**DATA TO USE**
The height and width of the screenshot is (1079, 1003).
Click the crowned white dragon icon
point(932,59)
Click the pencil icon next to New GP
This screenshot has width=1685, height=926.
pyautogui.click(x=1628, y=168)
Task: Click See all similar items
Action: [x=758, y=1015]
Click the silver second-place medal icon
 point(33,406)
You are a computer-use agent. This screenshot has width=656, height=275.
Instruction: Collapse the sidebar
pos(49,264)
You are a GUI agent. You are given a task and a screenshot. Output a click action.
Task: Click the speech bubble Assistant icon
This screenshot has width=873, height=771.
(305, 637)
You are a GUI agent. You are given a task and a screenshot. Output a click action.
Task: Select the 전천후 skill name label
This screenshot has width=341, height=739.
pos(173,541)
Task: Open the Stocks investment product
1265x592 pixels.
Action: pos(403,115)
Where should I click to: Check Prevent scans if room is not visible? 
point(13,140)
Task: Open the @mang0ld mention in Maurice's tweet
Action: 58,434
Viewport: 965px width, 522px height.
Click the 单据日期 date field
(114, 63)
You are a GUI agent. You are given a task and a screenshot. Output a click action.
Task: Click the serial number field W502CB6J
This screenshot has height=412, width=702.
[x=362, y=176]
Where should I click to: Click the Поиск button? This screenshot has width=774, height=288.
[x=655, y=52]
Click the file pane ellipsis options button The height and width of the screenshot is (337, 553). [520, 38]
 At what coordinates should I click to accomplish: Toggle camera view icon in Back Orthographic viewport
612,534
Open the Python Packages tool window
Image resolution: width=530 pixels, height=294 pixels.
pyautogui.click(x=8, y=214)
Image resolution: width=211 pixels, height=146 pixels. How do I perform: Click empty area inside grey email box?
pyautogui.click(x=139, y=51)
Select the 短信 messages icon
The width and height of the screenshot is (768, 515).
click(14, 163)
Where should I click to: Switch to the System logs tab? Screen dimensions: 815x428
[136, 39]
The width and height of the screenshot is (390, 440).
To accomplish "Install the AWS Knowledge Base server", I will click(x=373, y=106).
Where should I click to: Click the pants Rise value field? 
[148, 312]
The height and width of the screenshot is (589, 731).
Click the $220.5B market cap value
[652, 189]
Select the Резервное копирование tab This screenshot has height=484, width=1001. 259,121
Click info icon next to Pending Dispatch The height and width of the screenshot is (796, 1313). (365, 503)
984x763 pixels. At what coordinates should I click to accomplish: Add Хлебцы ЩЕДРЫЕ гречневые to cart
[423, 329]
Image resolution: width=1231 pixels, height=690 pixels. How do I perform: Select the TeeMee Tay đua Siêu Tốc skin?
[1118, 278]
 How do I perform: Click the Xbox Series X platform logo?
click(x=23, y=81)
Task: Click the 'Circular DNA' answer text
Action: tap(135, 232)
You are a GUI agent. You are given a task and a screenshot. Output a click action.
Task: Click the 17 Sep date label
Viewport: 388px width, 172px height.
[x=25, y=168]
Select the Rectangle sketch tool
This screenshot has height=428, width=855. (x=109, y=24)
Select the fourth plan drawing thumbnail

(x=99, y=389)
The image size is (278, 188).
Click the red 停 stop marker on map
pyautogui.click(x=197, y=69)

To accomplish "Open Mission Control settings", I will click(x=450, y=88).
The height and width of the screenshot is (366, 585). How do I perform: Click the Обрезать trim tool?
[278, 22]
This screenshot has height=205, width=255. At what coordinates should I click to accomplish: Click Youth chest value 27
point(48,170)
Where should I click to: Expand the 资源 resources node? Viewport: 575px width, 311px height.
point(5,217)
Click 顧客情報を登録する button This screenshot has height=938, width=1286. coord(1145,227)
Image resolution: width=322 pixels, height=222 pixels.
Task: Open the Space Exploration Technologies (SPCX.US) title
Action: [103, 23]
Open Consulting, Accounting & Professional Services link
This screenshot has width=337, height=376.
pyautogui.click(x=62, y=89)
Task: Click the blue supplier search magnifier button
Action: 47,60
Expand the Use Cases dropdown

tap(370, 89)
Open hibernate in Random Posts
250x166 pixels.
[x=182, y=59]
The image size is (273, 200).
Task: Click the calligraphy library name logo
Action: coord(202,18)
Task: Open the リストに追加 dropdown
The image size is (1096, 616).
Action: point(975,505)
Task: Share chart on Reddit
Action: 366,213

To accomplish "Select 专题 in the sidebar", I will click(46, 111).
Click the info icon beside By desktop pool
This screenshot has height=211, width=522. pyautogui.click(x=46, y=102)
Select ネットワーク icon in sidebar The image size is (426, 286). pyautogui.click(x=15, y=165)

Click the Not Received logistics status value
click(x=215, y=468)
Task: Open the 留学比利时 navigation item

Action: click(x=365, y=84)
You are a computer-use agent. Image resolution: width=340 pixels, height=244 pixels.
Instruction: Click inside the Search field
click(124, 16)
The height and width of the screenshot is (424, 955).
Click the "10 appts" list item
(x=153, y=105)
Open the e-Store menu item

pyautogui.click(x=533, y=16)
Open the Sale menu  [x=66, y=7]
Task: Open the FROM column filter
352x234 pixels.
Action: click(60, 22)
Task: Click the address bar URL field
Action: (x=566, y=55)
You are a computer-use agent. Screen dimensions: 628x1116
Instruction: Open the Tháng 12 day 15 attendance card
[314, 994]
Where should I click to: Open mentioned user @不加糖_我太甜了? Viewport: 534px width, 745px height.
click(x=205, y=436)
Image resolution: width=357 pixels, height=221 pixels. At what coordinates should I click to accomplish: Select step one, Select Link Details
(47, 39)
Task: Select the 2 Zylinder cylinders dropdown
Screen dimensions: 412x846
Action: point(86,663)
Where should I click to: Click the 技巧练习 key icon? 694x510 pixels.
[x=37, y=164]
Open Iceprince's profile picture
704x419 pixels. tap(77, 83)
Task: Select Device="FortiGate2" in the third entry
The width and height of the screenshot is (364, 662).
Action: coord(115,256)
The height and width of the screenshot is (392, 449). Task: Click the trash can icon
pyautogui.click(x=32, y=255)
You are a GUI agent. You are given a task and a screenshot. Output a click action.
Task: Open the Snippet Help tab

**WHAT NEEDS TO BE DONE**
Counting only lines that contain the word "will", state how many appear in the entries, and add nothing.

**WRITTEN RESPONSE**
3